[Date Prev][Date Next][Thread Prev][Thread Next][Date Index][Thread Index]
Re: Parser Problems
Hi Tom,
> I have tried 37 and 1208 as the third parm to http_parse_xml_string with the
> same results. I haven't used 1252. Ultimately, I would like the parser to
> swallow it but, if it would return it without error, possibly I could %xlate
> or %subst it out??
Okay, sure... you can do that... I'll go into more detail in a moment.
but, first...
> Logon info is: CallerID: XXXXXXXX, username: YYYYYYY,
> password: ZZZZZZZZ.
Ooops! Didn't you say you were going to send this to me privately? It
appears you sent it to the public list...

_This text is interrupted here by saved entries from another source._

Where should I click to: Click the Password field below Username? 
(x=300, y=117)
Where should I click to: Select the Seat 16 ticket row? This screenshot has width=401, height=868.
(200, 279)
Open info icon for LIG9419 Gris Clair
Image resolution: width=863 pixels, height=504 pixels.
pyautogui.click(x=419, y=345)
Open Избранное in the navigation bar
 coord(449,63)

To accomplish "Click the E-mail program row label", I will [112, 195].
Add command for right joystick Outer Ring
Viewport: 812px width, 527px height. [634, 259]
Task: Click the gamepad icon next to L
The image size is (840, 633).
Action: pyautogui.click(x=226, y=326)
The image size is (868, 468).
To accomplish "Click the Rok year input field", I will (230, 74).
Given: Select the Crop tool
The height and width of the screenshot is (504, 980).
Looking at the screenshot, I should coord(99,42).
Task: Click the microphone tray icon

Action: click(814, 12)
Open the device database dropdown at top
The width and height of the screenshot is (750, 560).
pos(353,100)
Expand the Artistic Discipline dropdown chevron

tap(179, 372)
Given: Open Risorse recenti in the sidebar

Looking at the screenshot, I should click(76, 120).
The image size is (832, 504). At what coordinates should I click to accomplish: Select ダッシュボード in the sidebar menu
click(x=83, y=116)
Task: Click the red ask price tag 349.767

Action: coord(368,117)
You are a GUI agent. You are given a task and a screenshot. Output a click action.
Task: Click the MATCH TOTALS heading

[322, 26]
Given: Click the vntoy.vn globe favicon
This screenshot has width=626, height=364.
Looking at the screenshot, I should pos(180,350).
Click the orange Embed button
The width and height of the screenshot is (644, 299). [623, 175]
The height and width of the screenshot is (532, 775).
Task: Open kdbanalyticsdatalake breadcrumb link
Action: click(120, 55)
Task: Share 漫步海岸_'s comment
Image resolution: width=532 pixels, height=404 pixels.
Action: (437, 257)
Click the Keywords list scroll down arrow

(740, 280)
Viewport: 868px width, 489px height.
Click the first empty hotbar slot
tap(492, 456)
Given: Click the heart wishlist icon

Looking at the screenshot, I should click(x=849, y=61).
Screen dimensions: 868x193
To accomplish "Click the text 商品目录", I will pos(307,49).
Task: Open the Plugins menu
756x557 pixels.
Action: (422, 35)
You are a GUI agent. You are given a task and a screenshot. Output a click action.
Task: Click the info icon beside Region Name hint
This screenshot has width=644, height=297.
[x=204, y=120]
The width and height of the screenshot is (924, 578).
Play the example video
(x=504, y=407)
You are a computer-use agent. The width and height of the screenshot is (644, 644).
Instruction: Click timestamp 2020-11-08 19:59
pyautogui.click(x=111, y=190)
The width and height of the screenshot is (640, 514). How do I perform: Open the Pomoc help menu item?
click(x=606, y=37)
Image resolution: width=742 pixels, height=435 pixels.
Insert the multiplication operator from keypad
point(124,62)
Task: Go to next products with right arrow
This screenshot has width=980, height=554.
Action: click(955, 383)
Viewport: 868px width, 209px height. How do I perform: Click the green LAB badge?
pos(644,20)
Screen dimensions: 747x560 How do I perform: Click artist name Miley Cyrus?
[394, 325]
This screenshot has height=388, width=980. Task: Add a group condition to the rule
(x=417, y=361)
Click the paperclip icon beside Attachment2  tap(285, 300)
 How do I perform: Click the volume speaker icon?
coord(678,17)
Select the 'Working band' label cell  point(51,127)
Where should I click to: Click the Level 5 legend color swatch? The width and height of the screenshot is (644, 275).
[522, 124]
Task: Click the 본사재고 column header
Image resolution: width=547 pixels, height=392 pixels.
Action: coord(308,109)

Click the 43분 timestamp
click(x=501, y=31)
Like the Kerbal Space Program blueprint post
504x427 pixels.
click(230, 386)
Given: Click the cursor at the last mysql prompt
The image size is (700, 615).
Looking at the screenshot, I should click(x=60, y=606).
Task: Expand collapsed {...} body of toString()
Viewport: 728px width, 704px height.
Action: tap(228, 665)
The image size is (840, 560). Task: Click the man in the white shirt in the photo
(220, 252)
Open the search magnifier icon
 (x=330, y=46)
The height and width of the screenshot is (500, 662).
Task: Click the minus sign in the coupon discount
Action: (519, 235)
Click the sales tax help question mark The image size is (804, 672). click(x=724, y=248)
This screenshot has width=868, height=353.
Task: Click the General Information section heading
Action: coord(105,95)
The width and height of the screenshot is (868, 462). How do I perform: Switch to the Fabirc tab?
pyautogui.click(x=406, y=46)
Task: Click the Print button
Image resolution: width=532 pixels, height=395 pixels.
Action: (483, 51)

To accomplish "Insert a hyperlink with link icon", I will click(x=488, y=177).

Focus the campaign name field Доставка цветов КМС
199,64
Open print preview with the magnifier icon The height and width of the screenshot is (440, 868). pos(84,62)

I've scrubbed the password from the public archives of the list, and
from the quoted text in my reply (above). But there's nothing I can do
about the e-mails that have been sent to the subscribers of this mailing
list. You may want to change the password.
> Scan the document for<Allotment id="3678"> and then
> <ShortDescription>"Children under 16 years stay free when sharing the same
> cabin/site with paying adults</ShortDescription> follows shortly after.
> Everything parses fine up to this point.
Okay. The situation is apparently not as simple as this? I tried
downloading and parsing your XML, but do not get a parser error, and the
result is apparently valid UTF-8.
But, there seem to be some extra steps happening.... so.. I'm trying to
recreate your problem, but bear in mind that I've never seen your code.
I don't actually know what you are doing! I thought this was a simple
situation where I could retrieve an XML document, and it'd have a bad
character. Apparently there's more to it than that.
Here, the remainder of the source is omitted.